* [Entries taken from a collection]
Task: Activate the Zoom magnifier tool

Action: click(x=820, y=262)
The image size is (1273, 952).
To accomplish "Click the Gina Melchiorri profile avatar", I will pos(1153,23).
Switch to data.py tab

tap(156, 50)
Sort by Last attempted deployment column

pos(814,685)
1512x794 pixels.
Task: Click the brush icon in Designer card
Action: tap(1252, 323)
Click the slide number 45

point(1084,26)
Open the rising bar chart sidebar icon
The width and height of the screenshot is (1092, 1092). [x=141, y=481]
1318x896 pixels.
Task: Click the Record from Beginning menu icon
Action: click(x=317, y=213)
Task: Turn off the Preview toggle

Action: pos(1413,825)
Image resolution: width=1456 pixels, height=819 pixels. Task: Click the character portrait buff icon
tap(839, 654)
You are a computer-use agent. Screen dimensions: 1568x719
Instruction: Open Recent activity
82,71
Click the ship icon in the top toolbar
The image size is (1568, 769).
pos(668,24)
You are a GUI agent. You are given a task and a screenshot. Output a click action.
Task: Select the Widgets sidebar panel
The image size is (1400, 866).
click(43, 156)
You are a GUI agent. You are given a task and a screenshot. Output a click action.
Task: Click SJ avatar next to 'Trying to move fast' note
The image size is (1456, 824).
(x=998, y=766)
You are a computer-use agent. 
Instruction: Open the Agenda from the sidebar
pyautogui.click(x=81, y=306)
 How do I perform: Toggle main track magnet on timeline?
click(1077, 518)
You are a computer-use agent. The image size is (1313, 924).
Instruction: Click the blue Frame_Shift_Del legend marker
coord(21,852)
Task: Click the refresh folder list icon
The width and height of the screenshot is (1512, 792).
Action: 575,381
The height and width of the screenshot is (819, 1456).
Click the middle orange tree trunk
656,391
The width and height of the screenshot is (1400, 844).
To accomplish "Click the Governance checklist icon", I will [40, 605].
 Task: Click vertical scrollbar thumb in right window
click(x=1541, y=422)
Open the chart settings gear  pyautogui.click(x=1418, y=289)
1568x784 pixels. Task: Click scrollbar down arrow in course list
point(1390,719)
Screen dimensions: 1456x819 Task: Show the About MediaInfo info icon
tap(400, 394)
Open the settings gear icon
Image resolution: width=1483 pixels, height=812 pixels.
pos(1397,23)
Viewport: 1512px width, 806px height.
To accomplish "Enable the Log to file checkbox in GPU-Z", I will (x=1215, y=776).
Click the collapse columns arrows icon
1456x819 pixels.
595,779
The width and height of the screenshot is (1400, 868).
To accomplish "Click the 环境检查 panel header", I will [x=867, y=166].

* [YOUR OBJECTIVE] Starting at the line in the records above that contains "Screen dimensions: 1456x819", output every line up to and including the last one, with nothing added.

* [REPLY TO THE TASK]
Screen dimensions: 1456x819 Task: Show the About MediaInfo info icon
tap(400, 394)
Open the settings gear icon
Image resolution: width=1483 pixels, height=812 pixels.
pos(1397,23)
Viewport: 1512px width, 806px height.
To accomplish "Enable the Log to file checkbox in GPU-Z", I will (x=1215, y=776).
Click the collapse columns arrows icon
1456x819 pixels.
595,779
The width and height of the screenshot is (1400, 868).
To accomplish "Click the 环境检查 panel header", I will [x=867, y=166].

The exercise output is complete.